## WORK ORDER
Print every line of the material exactly.

## GIVEN RECORDS
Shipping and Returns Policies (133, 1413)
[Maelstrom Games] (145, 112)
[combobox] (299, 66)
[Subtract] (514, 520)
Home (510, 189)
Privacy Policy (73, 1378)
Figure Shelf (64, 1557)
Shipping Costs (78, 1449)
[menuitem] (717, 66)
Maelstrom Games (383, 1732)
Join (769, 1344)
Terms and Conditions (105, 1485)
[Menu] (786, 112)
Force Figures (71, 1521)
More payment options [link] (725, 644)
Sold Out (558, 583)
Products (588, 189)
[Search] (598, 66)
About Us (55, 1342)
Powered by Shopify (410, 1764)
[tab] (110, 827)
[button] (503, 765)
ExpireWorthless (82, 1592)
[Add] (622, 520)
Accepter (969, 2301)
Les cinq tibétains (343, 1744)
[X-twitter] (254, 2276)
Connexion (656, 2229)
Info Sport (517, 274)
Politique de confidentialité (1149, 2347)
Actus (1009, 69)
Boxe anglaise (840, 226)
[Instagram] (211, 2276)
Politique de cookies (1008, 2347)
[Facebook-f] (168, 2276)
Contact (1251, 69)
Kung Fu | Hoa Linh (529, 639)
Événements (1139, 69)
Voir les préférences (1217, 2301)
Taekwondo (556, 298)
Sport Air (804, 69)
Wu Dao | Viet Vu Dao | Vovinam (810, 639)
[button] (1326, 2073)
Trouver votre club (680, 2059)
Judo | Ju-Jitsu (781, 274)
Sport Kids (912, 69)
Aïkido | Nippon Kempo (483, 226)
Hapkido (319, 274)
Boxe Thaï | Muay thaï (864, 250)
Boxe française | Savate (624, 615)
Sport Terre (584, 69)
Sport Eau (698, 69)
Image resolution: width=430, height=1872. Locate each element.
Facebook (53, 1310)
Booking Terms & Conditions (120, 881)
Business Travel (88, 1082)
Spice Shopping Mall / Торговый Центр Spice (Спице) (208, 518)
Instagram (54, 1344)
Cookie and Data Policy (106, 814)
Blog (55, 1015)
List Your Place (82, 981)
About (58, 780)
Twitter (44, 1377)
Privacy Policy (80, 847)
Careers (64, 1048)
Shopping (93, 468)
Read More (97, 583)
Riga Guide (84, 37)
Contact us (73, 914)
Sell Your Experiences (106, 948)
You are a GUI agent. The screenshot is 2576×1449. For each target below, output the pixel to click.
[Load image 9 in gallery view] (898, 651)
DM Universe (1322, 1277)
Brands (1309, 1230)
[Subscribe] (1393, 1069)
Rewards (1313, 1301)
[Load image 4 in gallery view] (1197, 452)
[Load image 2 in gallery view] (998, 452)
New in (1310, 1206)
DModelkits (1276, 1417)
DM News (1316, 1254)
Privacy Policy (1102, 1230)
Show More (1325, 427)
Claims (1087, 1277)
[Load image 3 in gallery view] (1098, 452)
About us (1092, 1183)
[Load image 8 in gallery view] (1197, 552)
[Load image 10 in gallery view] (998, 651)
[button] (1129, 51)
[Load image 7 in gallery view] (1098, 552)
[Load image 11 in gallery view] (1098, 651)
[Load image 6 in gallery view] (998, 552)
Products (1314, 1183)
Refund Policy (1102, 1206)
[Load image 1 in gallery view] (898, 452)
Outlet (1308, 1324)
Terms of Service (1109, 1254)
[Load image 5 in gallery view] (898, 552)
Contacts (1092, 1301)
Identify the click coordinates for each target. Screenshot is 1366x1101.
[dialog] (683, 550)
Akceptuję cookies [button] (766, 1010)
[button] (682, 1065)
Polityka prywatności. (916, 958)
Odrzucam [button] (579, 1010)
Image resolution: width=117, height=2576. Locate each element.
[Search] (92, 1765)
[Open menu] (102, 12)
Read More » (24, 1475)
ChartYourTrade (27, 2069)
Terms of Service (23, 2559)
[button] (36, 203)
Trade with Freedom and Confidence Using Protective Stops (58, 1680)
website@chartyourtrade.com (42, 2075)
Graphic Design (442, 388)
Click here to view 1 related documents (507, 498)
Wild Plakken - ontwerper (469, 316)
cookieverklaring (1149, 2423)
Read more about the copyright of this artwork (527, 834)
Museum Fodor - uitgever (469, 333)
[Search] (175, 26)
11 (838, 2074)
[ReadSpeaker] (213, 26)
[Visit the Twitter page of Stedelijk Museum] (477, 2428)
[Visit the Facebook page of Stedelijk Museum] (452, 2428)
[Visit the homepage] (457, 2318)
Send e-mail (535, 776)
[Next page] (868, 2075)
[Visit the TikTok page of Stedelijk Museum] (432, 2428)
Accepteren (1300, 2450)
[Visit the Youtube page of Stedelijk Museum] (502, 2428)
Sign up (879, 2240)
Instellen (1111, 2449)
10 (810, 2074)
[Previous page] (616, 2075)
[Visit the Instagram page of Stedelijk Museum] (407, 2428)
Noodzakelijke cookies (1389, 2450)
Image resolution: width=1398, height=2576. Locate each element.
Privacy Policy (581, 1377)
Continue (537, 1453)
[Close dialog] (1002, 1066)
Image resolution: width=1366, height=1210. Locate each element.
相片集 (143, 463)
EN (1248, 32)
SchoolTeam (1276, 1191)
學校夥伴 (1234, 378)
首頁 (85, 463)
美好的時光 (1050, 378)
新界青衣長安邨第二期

## RESPONSE BELOW
Shipping and Returns Policies (133, 1413)
[Maelstrom Games] (145, 112)
[combobox] (299, 66)
[Subtract] (514, 520)
Home (510, 189)
Privacy Policy (73, 1378)
Figure Shelf (64, 1557)
Shipping Costs (78, 1449)
[menuitem] (717, 66)
Maelstrom Games (383, 1732)
Join (769, 1344)
Terms and Conditions (105, 1485)
[Menu] (786, 112)
Force Figures (71, 1521)
More payment options [link] (725, 644)
Sold Out (558, 583)
Products (588, 189)
[Search] (598, 66)
About Us (55, 1342)
Powered by Shopify (410, 1764)
[tab] (110, 827)
[button] (503, 765)
ExpireWorthless (82, 1592)
[Add] (622, 520)
Accepter (969, 2301)
Les cinq tibétains (343, 1744)
[X-twitter] (254, 2276)
Connexion (656, 2229)
Info Sport (517, 274)
Politique de confidentialité (1149, 2347)
Actus (1009, 69)
Boxe anglaise (840, 226)
[Instagram] (211, 2276)
Politique de cookies (1008, 2347)
[Facebook-f] (168, 2276)
Contact (1251, 69)
Kung Fu | Hoa Linh (529, 639)
Événements (1139, 69)
Voir les préférences (1217, 2301)
Taekwondo (556, 298)
Sport Air (804, 69)
Wu Dao | Viet Vu Dao | Vovinam (810, 639)
[button] (1326, 2073)
Trouver votre club (680, 2059)
Judo | Ju-Jitsu (781, 274)
Sport Kids (912, 69)
Aïkido | Nippon Kempo (483, 226)
Hapkido (319, 274)
Boxe Thaï | Muay thaï (864, 250)
Boxe française | Savate (624, 615)
Sport Terre (584, 69)
Sport Eau (698, 69)
Image resolution: width=430, height=1872. Locate each element.
Facebook (53, 1310)
Booking Terms & Conditions (120, 881)
Business Travel (88, 1082)
Spice Shopping Mall / Торговый Центр Spice (Спице) (208, 518)
Instagram (54, 1344)
Cookie and Data Policy (106, 814)
Blog (55, 1015)
List Your Place (82, 981)
About (58, 780)
Twitter (44, 1377)
Privacy Policy (80, 847)
Careers (64, 1048)
Shopping (93, 468)
Read More (97, 583)
Riga Guide (84, 37)
Contact us (73, 914)
Sell Your Experiences (106, 948)
You are a GUI agent. The screenshot is 2576×1449. For each target below, output the pixel to click.
[Load image 9 in gallery view] (898, 651)
DM Universe (1322, 1277)
Brands (1309, 1230)
[Subscribe] (1393, 1069)
Rewards (1313, 1301)
[Load image 4 in gallery view] (1197, 452)
[Load image 2 in gallery view] (998, 452)
New in (1310, 1206)
DModelkits (1276, 1417)
DM News (1316, 1254)
Privacy Policy (1102, 1230)
Show More (1325, 427)
Claims (1087, 1277)
[Load image 3 in gallery view] (1098, 452)
About us (1092, 1183)
[Load image 8 in gallery view] (1197, 552)
[Load image 10 in gallery view] (998, 651)
[button] (1129, 51)
[Load image 7 in gallery view] (1098, 552)
[Load image 11 in gallery view] (1098, 651)
[Load image 6 in gallery view] (998, 552)
Products (1314, 1183)
Refund Policy (1102, 1206)
[Load image 1 in gallery view] (898, 452)
Outlet (1308, 1324)
Terms of Service (1109, 1254)
[Load image 5 in gallery view] (898, 552)
Contacts (1092, 1301)
Identify the click coordinates for each target. Screenshot is 1366x1101.
[dialog] (683, 550)
Akceptuję cookies [button] (766, 1010)
[button] (682, 1065)
Polityka prywatności. (916, 958)
Odrzucam [button] (579, 1010)
Image resolution: width=117, height=2576. Locate each element.
[Search] (92, 1765)
[Open menu] (102, 12)
Read More » (24, 1475)
ChartYourTrade (27, 2069)
Terms of Service (23, 2559)
[button] (36, 203)
Trade with Freedom and Confidence Using Protective Stops (58, 1680)
website@chartyourtrade.com (42, 2075)
Graphic Design (442, 388)
Click here to view 1 related documents (507, 498)
Wild Plakken - ontwerper (469, 316)
cookieverklaring (1149, 2423)
Read more about the copyright of this artwork (527, 834)
Museum Fodor - uitgever (469, 333)
[Search] (175, 26)
11 (838, 2074)
[ReadSpeaker] (213, 26)
[Visit the Twitter page of Stedelijk Museum] (477, 2428)
[Visit the Facebook page of Stedelijk Museum] (452, 2428)
[Visit the homepage] (457, 2318)
Send e-mail (535, 776)
[Next page] (868, 2075)
[Visit the TikTok page of Stedelijk Museum] (432, 2428)
Accepteren (1300, 2450)
[Visit the Youtube page of Stedelijk Museum] (502, 2428)
Sign up (879, 2240)
Instellen (1111, 2449)
10 (810, 2074)
[Previous page] (616, 2075)
[Visit the Instagram page of Stedelijk Museum] (407, 2428)
Noodzakelijke cookies (1389, 2450)
Image resolution: width=1398, height=2576. Locate each element.
Privacy Policy (581, 1377)
Continue (537, 1453)
[Close dialog] (1002, 1066)
Image resolution: width=1366, height=1210. Locate each element.
相片集 (143, 463)
EN (1248, 32)
SchoolTeam (1276, 1191)
學校夥伴 (1234, 378)
首頁 (85, 463)
美好的時光 (1050, 378)
新界青衣長安邨第二期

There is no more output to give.